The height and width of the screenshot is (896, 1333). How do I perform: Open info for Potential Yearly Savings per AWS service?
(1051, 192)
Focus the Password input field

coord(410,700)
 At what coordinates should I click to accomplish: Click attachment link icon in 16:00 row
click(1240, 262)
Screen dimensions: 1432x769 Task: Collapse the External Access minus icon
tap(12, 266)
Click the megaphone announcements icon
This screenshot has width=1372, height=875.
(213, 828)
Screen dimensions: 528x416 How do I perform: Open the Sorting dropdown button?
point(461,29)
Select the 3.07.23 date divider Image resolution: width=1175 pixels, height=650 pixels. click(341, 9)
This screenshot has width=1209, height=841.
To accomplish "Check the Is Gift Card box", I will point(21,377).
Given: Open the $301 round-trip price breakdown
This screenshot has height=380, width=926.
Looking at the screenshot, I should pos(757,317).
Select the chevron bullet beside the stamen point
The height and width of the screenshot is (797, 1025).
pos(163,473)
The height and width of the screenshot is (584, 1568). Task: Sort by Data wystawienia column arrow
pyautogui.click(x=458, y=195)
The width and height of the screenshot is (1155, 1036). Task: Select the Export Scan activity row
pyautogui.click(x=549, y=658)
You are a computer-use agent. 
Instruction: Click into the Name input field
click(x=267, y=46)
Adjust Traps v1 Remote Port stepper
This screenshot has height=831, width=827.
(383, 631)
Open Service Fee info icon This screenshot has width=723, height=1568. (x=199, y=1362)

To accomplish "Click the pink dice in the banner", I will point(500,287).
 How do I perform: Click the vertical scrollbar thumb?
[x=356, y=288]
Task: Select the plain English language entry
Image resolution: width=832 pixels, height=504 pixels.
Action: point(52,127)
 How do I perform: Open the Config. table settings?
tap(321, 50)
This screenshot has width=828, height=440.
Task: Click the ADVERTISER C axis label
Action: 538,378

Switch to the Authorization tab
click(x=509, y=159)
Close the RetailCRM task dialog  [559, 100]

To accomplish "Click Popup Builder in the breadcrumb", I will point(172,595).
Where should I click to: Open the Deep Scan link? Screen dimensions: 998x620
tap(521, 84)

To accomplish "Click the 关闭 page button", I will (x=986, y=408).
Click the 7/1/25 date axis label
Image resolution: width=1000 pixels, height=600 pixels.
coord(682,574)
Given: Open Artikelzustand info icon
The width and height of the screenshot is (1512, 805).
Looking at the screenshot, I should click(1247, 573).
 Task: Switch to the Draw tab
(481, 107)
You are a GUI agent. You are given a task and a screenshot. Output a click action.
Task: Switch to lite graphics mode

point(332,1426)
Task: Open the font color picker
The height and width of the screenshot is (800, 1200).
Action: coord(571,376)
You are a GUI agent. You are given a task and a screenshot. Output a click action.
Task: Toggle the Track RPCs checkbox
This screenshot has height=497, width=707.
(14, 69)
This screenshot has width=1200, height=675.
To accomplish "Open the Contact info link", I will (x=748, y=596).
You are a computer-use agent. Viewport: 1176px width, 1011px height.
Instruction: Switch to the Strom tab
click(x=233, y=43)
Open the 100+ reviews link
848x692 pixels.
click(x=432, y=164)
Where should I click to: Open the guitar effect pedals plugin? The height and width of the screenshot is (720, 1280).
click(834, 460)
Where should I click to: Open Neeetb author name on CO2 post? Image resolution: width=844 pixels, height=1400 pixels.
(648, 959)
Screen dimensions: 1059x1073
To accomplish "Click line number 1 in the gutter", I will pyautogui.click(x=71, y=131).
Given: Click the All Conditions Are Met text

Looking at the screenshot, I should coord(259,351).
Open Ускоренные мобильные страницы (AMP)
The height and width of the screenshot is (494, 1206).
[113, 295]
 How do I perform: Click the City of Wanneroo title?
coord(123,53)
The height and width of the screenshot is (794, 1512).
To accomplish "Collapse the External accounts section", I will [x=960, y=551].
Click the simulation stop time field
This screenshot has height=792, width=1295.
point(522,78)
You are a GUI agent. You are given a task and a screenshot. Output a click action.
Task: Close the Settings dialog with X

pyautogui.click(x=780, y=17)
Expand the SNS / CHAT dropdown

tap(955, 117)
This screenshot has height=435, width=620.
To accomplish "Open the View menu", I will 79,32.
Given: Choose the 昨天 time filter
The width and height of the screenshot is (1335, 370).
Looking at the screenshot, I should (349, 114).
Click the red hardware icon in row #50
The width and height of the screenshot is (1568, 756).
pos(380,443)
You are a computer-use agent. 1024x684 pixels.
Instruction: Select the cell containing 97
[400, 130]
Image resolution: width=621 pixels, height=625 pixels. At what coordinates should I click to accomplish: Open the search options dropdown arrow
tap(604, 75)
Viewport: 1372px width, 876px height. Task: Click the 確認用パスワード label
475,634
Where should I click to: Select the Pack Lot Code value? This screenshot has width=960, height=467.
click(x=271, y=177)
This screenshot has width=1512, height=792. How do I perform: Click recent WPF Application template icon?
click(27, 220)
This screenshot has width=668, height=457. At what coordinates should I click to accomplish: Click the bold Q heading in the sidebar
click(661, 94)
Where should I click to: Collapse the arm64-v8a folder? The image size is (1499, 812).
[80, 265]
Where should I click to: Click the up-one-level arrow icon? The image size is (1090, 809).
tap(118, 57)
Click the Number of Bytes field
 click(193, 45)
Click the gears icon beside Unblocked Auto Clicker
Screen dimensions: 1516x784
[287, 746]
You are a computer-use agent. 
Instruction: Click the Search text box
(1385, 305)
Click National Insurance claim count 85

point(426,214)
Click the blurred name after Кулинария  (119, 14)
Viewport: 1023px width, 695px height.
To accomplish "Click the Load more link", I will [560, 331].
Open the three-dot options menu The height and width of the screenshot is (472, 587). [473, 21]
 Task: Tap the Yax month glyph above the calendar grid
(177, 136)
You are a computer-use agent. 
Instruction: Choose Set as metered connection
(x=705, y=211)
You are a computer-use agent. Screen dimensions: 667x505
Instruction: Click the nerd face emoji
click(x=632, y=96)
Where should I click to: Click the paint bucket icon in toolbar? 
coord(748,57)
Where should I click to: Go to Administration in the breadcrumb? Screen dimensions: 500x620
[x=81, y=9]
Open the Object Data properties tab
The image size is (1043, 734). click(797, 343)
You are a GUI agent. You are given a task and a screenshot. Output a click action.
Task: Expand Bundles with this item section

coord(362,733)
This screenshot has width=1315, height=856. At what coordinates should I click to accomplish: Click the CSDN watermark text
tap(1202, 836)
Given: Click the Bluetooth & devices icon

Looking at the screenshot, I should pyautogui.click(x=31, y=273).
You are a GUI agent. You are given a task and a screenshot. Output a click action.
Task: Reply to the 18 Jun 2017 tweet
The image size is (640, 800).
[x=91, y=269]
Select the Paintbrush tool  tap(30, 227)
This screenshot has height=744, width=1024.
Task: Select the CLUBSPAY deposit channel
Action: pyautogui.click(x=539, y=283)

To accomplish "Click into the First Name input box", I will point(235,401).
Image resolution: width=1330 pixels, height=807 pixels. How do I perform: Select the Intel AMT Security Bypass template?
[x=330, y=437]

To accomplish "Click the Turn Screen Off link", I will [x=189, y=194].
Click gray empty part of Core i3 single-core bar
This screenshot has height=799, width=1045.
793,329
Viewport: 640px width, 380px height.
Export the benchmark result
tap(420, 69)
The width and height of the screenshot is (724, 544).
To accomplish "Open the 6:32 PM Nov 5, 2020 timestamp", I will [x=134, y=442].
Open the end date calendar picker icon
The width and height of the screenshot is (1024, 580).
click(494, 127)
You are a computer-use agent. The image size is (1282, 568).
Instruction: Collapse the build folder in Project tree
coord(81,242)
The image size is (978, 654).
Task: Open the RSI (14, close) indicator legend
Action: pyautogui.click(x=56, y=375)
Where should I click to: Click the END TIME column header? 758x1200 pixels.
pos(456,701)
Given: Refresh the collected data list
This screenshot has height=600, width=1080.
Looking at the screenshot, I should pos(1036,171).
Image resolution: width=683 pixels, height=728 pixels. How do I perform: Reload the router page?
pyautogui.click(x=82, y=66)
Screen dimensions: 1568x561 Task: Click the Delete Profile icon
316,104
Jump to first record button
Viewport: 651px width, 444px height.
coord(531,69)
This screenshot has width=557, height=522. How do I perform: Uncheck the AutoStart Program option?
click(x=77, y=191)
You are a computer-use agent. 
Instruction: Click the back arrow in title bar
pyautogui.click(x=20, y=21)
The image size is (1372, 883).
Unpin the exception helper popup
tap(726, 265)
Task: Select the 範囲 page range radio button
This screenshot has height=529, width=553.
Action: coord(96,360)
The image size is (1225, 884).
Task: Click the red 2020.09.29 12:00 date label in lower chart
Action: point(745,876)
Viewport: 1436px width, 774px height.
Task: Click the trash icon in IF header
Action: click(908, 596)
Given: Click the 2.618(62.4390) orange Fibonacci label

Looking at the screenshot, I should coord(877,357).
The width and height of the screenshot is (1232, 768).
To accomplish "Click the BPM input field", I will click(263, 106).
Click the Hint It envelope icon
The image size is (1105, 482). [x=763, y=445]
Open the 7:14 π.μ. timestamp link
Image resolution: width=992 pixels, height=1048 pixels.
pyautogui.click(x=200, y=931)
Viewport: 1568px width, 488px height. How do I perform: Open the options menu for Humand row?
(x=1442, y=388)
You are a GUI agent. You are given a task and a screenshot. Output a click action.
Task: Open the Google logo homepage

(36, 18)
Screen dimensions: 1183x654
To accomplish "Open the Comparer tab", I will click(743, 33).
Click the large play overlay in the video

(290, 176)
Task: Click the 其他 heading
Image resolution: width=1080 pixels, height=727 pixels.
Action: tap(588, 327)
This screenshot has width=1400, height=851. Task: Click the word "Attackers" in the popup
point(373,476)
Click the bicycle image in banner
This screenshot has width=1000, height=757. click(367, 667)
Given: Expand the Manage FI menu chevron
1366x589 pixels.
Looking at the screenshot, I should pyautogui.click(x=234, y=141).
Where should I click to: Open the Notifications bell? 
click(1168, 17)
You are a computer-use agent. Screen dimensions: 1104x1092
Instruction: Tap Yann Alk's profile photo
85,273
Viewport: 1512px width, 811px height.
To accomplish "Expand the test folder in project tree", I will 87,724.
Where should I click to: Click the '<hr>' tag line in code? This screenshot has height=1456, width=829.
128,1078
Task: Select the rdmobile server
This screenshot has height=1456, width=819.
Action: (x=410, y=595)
··········
**Problem details**
The range runs from the line above containing "Given: Open Artikelzustand info icon" to the line containing "This screenshot has width=1200, height=675.", inclusive. Restate those lines word for word and no others.

**Exercise answer**
Given: Open Artikelzustand info icon
The width and height of the screenshot is (1512, 805).
Looking at the screenshot, I should click(1247, 573).
 Task: Switch to the Draw tab
(481, 107)
You are a GUI agent. You are given a task and a screenshot. Output a click action.
Task: Switch to lite graphics mode

point(332,1426)
Task: Open the font color picker
The height and width of the screenshot is (800, 1200).
Action: coord(571,376)
You are a GUI agent. You are given a task and a screenshot. Output a click action.
Task: Toggle the Track RPCs checkbox
This screenshot has height=497, width=707.
(14, 69)
This screenshot has width=1200, height=675.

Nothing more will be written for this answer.